Thursday, 15 May 2008

Military Memorials of National Significance Bill 2008

Second Reading

9:21 am

Photo of Mrs Bronwyn BishopMrs Bronwyn Bishop (Mackellar, Liberal Party, Shadow Minister for Veterans' Affairs) Share this | Hansard source

That is precisely what I am doing. What I am saying is that I will move this amendment in sadness for a simple reason. I could not help but overhear the comments from the Clerk to you, Mr Deputy Speaker. The comments are quite accurate: the member for Ballarat is the next person to speak. The fact of the matter is that we are only having this debate this morning to accommodate the member for Ballarat, who, as I said right at the beginning, is going off for maternity leave. We all wish her a very successful and happy time with the birth of her child and we wish that everything goes well. But we are having this debate to accommodate her wish to speak. What I have said is absolutely true—this only became politicised when the member for Ballarat thought it could be a political point to win extra votes.

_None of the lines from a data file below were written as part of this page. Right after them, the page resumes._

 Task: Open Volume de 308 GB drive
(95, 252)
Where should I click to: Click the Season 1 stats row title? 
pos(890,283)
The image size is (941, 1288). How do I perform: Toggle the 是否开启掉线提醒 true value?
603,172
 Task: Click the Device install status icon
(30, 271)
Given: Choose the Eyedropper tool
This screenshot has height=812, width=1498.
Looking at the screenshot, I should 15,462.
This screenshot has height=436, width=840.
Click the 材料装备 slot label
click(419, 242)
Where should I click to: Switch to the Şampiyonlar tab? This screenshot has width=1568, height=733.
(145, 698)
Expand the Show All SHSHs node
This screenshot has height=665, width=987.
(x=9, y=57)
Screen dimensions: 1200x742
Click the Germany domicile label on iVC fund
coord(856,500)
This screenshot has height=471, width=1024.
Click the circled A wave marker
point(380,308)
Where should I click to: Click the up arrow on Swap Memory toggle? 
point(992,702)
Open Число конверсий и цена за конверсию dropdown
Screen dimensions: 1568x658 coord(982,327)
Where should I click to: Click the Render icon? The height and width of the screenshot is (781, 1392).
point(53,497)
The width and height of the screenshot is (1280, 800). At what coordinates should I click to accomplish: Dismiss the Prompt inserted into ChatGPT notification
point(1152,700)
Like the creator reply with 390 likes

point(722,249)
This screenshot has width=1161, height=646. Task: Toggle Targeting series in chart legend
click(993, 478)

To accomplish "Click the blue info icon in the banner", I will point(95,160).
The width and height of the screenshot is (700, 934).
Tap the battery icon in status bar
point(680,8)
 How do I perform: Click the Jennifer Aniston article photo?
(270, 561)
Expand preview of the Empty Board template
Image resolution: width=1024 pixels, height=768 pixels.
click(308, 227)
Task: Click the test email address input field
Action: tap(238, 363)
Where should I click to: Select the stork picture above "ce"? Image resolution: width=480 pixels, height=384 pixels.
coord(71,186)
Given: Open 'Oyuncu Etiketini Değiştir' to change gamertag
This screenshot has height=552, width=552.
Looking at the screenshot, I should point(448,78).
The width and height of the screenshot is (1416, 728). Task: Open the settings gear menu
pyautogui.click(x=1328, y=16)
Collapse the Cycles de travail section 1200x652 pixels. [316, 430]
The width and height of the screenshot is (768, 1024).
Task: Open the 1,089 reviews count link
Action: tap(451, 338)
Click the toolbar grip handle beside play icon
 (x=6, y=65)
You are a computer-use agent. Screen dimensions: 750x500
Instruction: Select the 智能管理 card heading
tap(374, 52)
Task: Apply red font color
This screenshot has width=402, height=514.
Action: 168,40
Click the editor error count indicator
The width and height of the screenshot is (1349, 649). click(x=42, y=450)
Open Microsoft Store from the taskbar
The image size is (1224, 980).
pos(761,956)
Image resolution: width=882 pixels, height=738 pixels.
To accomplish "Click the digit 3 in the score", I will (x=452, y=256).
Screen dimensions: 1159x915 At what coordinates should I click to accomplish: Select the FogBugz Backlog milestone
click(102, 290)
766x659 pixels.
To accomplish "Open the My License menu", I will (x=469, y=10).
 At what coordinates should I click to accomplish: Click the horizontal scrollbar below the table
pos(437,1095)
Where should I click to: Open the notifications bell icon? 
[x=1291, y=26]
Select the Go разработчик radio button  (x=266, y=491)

The amendment that I am intending to move reads as follows:

That all words after “That” be omitted with a view to substituting the following words:“whilst not declining to the give the bill a second reading, the House:

(1)
notes that the bill creates a new category of memorial—namely a Military Memorial of National Significance;
(2)
notes that this new category of memorial, unlike ‘National Memorials’ under the National Memorials Ordinance 1928:
(a)
does not attract ongoing maintenance funding;
(b)
must not be located in the national capital; and
(c)
involves a decision of the Minister and the Prime Minister rather than the bi-partisan Canberra National Memorials Committee;
(3)
acknowledges as correct the stance of the previous Government that National Memorials, pursuant to the 1928 Ordinance, can only be located in the national capital; and
(4)
condemns the Government for:
(a)
playing politics with the veteran community;
(b)
claiming in the Budget Papers that it will declare the Australian Ex-Prisoners of War Memorial in Ballarat a national memorial when it has not done so; and
(c)
misleading the veteran community by claiming to have met an election commitment to declare the Ballarat Memorial a national memorial, when the Government has failed to do so”.